Already an established artist by the 1930s, much of Wood's work after 1934 is comprised of drawings, illustrations, and prints. "In December 1934, Time magazine hailed Wood as a major figure in a new school of American realist painting.'" (W.M. Corn, Grant Wood: The Regionalist Vision, New Haven, Connecticut, 1983, p. 35) In 1937 the artist made an agreement with the Associated American Artists, New York, to publish at least four lithographs yearly. The present work is a study for the lithograph February (1941, 9 x 11¾ in., presumably from an edition of 250), which is one of nineteen lithographs that Wood made in collaboration with the Associated American Artists between 1937 and 1941, depicting scenes of rural life and the countryside. In February--which was part of a series of lithographs illustrating the changing seasons, including December Afternoon, January, and March, among others--the American landscape is mythologized as an idyllic, agrarian paradise, free from the struggles of the Great Depression and the Dust Bowl. The harsh winter weather is registered on the stiff horses in a vast tract of snow covered pasture, reinforcing notions of seasonal change, regeneration, and hardship, though "even this brief intrusion of winter's barren fury could hardly dispel the enfolding warmth sustained by Wood's prevailing conception of a snug Iowa farm life." (J.M. Dennis, Grant Wood: A Study in American Art and Culture, New York, 1975, p. 202)
Regionalism emerged out of the confusion and suffering caused by the Great Depression of the 1930s, stirred by the collective American yearning for a bygone era of pioneering western exploration, commitment to working the land, and simple country life. These works were characterized by comforting and reassuring rural scenes depicting the beauty and simplicity of the American landscape. The Regionalist movement was particularly influential from 1930 to 1935, when nostalgia for the American heartland and notions of interiority and introspection were turning Americans away from urban development. Decades of destructive farming techniques across the Great Plains--including over-working the land, deep plowing of the top soil, and failing to rotate crops--resulted in massive erosion, which combined with extreme drought conditions, caused the severe dust storms of 1930-36. Amid the widespread unrest in farming communities across the Great Plains, "Wood transformed this region into a world of well-being, a metamorphosis of nature that gave no hint of the hardships of tilling the land, no sense of the arbitrary catastrophes of nature or the inconstancy of human institutions. This rural paradise is occupied by innocent farm folk, anonymous providers immunized from the harsh, impersonal realities of bad weather, pests, disease, fluctuating markets, and mortgages." (Grant Wood: A Study in American Art and Culture, p. 201)

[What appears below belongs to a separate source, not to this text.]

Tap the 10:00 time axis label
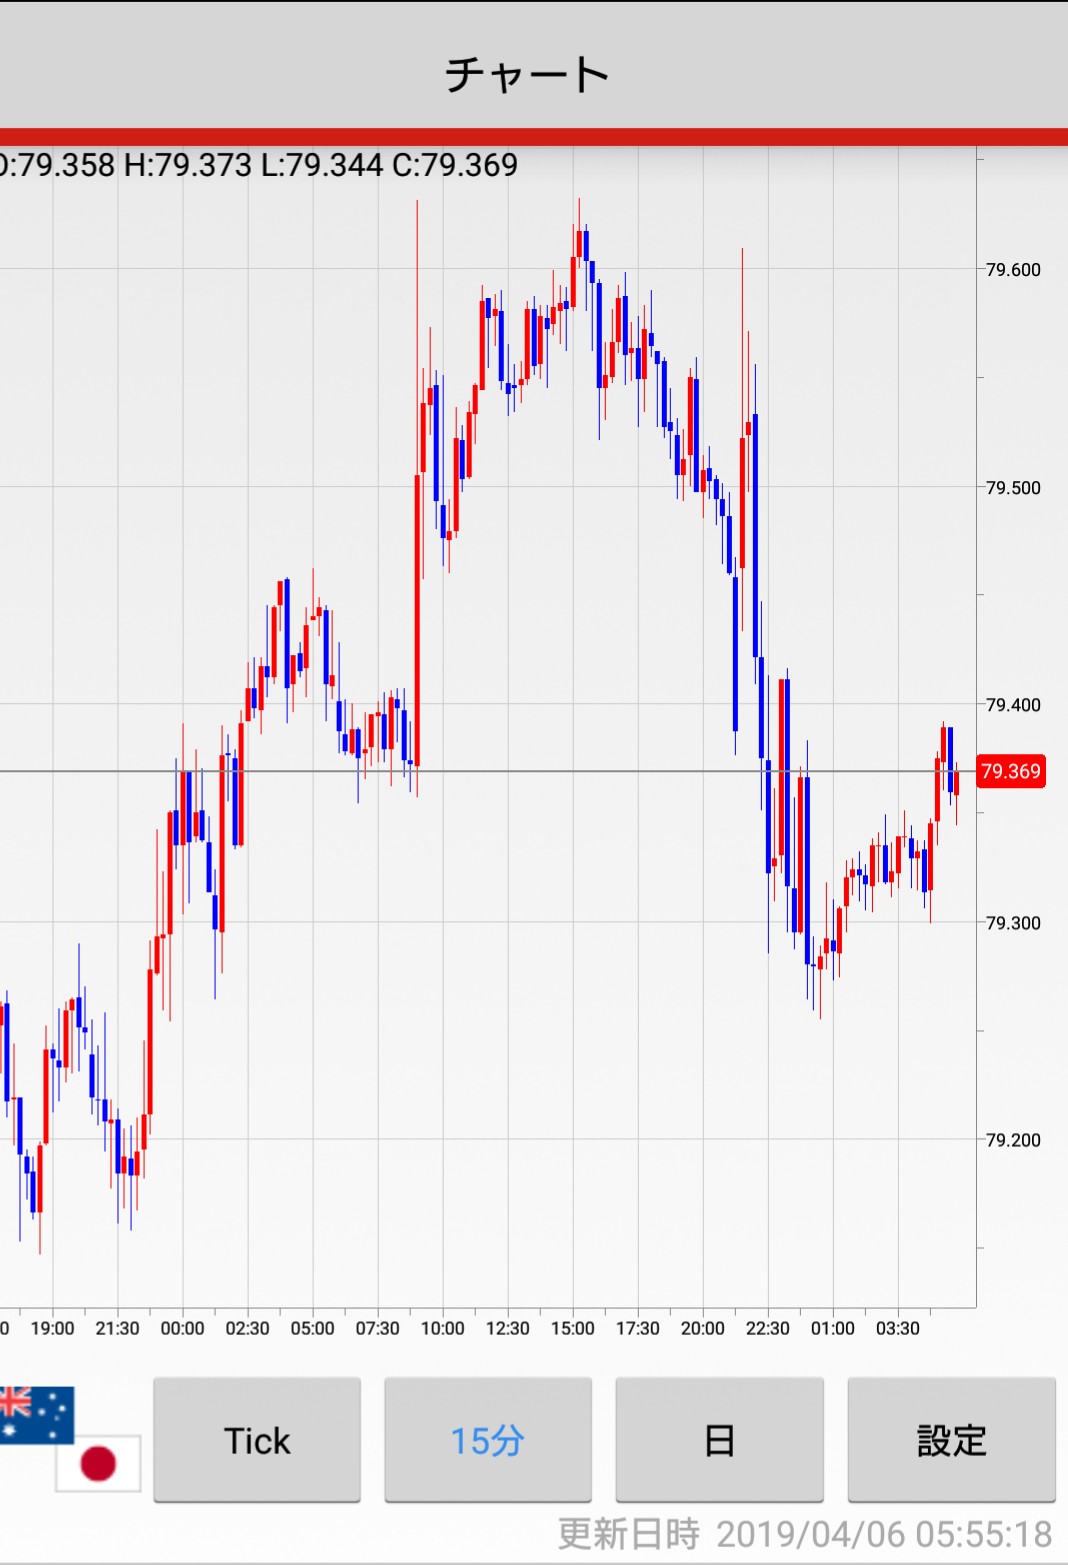The image size is (1068, 1565). tap(442, 1328)
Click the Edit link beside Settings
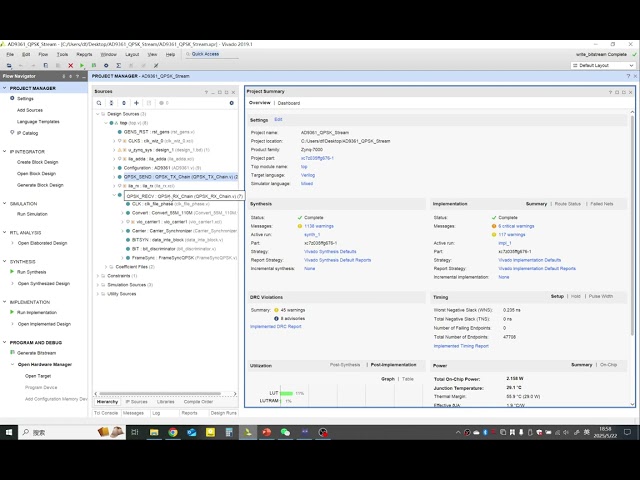The width and height of the screenshot is (640, 480). [x=278, y=119]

The three principal figures of the Regionalist movement--Grant Wood in Iowa, Thomas Hart Benton in Missouri, and John Steuart Curry in Kansas--became emblems of American heritage and hometown values. Wood envisioned Regionalism as a national movement that would celebrate the diversity of the American landscape: "Wood's Regionalism was less a revolt against urban centers and industrialization than it was a revolt against homogenization and the blurring of regional differences that these forces were bringing in their wake." (Grant Wood: The Regionalist Vision, p. 43) Wood celebrated his own Iowa heritage and the fine distinctions between regions, painting "one work after another about farm life, small-town folk, and the local countryside, drawing upon childhood memories and a wide range of Americana." (Grant Wood: The Regionalist Vision, p. 35) Study for "February" is an iconic and enduring example of Wood's distinctive style of Regionalism, incorporating agrarian subject matter and devotion to an idealized American landscape in a beautifully executed charcoal drawing. As one of his last important works before his untimely death in 1942, the subject of seasonal change and the life cycle of the agrarian terrain take on prophetic significance in Study for "February."